Using your IP address, they can generally figure out what country and ISP you're connecting from.
posted by fuzz at 3:00 AM on September 11, 2005


In theory, sites can also tell which others sites you've visited, but in practice I doubt many have ever actually done this.
posted by malevolent at 3:03 AM on September 11, 2005


Hi! I don't know that they do this but some of those advertising banners which are everywhere are using a lot of cookies and I wouldn't be surprised if they are generating databases containing the browsing patterns of particular users. All it takes is one site, with appropriately bad privacy policies and contracts with the advertising network in order to bring personally identifying information into the browsing database. Then, that can be correlated and combined with credit information, driving record, voting history, criminal record, purchase histories, anything.
posted by nervousfritz at 3:15 AM on September 11, 2005


delmoi: "With a supena, a company who's website you've visited can demandinformation about you from your ISP, which should know you're homeaddress, telephone number, etc. But keep in mind that requires asupena, and lawyers and all that."

Subpoena. Not to be snarky, just for future reference.
posted by rafter at 3:00 PM on September 11, 2005


Nervousfritz wrote: ...I don't know that they do this but some of those advertising banners which are everywhere are using a lot of cookies and I wouldn't be surprised if they are generating databases containing the browsing patterns of particular users.

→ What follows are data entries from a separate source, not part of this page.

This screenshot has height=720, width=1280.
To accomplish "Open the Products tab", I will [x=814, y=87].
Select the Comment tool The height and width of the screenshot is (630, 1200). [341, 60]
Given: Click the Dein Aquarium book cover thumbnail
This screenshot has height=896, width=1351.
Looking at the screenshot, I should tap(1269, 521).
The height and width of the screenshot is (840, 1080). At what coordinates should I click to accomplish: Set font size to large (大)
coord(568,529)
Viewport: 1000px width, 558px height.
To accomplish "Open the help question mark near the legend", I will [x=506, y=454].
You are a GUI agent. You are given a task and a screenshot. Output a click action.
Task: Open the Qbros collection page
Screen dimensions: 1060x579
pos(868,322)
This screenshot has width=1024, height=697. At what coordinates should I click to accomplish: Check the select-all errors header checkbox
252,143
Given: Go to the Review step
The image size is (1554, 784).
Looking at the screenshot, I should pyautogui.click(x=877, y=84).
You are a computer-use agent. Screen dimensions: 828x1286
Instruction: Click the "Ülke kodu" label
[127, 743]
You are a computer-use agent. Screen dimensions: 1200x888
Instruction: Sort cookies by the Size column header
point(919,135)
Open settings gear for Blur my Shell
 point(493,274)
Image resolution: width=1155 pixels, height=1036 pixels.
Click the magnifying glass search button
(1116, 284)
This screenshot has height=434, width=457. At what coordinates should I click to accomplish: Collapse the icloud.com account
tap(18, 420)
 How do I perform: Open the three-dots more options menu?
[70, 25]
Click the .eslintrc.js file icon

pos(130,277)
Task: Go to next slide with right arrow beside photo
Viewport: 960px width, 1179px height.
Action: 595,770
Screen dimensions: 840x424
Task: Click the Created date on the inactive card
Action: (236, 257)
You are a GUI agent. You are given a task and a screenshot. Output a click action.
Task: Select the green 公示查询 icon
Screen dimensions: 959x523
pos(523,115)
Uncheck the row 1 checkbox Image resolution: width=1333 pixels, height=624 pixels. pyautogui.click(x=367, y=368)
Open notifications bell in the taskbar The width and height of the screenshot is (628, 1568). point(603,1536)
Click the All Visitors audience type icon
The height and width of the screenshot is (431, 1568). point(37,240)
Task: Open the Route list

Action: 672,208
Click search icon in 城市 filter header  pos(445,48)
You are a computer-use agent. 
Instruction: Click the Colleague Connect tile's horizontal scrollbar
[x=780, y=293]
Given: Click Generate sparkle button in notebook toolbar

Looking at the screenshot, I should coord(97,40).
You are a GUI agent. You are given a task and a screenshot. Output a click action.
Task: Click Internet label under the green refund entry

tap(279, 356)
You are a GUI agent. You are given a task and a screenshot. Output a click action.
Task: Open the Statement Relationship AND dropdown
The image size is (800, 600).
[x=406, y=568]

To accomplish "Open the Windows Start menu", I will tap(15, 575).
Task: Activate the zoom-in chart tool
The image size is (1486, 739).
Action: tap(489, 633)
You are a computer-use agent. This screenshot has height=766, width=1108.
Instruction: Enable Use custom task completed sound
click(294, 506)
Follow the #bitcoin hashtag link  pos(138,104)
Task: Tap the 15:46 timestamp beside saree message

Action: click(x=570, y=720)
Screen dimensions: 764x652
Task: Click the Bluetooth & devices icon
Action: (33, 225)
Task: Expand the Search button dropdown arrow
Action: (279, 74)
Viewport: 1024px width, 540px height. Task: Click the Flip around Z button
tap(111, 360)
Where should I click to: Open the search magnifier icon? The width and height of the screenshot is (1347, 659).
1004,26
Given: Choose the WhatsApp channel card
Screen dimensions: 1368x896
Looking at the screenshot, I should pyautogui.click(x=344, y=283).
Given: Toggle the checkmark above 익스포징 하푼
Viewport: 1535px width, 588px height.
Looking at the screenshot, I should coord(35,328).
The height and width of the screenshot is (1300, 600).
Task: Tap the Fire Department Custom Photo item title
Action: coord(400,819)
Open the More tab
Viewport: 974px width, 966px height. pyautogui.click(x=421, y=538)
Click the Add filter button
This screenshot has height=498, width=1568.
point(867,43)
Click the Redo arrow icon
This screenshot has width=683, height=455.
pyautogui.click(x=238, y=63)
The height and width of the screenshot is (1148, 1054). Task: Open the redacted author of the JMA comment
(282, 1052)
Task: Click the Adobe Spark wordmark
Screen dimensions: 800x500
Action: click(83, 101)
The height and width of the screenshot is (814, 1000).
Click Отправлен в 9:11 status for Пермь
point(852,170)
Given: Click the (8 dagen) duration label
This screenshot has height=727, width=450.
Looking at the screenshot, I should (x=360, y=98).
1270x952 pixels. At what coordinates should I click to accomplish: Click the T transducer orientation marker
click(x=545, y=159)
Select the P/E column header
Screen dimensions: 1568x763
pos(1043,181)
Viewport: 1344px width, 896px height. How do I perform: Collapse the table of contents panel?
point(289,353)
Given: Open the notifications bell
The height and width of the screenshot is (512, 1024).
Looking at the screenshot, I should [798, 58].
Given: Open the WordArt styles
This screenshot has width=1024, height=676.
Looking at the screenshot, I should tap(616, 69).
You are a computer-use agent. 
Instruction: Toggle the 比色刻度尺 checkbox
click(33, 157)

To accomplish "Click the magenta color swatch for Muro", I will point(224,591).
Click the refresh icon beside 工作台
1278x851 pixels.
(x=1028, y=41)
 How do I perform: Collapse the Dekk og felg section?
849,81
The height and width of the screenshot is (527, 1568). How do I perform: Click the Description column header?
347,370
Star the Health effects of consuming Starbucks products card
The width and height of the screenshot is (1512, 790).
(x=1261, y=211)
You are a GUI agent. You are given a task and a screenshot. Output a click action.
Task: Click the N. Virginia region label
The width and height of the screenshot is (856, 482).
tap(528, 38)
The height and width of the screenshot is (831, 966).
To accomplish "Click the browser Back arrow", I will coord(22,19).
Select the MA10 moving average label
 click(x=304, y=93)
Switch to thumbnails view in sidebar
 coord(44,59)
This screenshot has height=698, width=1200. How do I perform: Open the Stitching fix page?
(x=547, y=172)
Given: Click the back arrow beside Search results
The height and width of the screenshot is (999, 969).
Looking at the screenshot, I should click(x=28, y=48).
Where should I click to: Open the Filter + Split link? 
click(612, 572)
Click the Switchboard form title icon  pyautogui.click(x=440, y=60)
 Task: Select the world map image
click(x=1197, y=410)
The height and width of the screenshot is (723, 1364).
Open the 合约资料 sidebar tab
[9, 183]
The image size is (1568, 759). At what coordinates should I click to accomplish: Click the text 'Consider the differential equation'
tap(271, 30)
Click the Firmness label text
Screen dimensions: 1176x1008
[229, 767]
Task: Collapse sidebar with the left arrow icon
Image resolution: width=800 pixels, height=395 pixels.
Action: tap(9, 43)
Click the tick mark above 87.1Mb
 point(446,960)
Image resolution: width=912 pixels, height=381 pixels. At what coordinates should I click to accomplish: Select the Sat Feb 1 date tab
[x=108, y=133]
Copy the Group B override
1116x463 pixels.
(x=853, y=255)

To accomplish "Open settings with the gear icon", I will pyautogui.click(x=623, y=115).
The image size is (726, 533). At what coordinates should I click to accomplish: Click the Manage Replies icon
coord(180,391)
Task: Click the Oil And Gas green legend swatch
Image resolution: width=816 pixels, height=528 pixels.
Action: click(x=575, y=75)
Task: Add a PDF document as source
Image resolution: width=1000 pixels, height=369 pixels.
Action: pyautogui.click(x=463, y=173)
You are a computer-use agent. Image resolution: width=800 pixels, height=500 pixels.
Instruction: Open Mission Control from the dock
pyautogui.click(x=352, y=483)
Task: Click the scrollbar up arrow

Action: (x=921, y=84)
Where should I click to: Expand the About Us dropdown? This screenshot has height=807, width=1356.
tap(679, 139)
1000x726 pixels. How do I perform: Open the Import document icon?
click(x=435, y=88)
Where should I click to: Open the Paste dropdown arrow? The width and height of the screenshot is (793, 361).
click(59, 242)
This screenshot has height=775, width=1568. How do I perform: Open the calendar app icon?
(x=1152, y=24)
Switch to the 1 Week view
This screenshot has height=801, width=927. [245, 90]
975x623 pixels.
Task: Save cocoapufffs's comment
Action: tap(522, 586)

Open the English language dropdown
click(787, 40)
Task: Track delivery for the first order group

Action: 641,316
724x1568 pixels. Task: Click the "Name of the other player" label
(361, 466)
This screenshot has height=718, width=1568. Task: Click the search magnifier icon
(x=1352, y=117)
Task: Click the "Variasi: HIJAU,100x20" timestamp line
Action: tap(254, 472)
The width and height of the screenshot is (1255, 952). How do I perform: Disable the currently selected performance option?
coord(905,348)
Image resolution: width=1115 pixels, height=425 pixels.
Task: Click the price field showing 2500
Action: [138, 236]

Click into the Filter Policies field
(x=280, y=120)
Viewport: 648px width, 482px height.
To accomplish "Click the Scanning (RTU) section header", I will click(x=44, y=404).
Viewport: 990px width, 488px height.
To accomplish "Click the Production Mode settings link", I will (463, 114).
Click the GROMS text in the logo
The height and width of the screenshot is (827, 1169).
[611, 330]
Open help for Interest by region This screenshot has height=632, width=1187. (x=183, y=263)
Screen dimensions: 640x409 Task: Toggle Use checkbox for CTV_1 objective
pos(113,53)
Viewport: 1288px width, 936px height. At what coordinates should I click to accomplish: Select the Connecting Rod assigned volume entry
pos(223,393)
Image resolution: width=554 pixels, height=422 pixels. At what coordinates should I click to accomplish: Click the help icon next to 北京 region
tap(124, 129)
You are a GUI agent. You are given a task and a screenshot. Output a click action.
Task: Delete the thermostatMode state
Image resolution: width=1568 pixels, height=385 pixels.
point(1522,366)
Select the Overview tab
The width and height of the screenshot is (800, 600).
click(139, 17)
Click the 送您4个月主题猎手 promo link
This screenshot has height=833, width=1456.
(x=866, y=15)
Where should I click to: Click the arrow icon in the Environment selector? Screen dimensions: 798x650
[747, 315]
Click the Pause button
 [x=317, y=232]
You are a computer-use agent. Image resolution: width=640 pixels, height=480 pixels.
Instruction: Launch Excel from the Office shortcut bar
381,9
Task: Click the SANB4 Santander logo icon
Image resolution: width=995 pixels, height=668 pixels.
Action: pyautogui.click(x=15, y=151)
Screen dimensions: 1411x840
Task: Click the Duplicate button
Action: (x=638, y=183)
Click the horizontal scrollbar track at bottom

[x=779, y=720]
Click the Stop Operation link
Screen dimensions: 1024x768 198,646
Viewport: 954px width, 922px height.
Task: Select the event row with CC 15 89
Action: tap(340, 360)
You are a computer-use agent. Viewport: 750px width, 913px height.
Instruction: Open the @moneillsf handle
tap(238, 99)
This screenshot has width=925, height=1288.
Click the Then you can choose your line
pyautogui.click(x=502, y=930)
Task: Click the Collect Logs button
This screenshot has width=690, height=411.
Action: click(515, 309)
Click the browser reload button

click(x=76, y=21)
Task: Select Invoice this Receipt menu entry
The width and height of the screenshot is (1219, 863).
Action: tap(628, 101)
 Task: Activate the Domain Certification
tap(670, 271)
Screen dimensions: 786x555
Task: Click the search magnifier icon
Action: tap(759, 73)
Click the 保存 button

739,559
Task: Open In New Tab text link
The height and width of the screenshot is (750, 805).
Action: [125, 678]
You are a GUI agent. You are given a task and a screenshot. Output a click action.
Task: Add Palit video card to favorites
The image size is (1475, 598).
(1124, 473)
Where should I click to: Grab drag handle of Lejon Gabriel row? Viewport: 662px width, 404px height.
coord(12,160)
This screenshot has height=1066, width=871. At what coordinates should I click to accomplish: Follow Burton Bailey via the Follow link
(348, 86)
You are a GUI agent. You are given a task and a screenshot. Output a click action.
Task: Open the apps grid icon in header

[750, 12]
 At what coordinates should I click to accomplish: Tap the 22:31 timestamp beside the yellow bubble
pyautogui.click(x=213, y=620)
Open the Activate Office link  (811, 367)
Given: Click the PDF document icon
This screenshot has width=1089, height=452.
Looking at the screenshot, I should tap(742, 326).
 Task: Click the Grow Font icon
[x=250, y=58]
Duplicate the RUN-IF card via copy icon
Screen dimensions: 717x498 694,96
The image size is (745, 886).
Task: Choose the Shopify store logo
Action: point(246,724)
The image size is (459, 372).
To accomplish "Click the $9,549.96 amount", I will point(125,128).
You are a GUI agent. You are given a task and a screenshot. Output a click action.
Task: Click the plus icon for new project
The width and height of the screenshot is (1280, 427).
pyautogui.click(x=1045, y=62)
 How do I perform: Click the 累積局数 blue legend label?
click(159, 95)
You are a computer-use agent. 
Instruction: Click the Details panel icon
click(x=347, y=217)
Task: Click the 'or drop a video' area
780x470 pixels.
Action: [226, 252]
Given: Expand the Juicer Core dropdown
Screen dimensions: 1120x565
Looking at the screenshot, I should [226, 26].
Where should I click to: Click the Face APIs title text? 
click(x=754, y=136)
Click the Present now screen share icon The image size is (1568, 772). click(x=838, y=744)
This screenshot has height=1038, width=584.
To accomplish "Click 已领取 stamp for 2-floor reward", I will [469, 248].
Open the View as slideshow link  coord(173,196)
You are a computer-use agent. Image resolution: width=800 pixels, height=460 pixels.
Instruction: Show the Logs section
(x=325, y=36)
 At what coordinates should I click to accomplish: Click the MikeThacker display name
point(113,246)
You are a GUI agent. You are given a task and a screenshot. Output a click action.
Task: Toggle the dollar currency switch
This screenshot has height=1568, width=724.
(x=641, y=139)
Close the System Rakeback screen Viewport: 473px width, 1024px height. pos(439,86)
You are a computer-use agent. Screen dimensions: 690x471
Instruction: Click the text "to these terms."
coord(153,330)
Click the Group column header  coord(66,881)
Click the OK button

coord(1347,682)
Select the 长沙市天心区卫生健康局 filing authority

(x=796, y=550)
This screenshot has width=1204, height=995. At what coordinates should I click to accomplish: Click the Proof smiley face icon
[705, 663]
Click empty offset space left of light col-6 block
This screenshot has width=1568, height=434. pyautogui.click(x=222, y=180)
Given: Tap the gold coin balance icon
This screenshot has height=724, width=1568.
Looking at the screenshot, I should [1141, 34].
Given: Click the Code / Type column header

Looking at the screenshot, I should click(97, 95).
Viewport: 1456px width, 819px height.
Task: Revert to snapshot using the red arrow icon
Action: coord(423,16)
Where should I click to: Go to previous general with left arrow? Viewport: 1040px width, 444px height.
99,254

This does occur; information is collected within a network of sites. My company buys advertising that's behaviorally targeted; basically our ads would be served within the network of sites to people who visited sites of a certain category such as Music or Babies. So if someone visited a site for baby names and then a site for gardening, our ad could show on the gardening site because the ad network knows that the user visited a Babies site.
posted by superkim at 5:24 AM on September 12, 2005


With Javascript I believe they can discover your screen resolution, and perhaps the size of the window their page is being displayed in.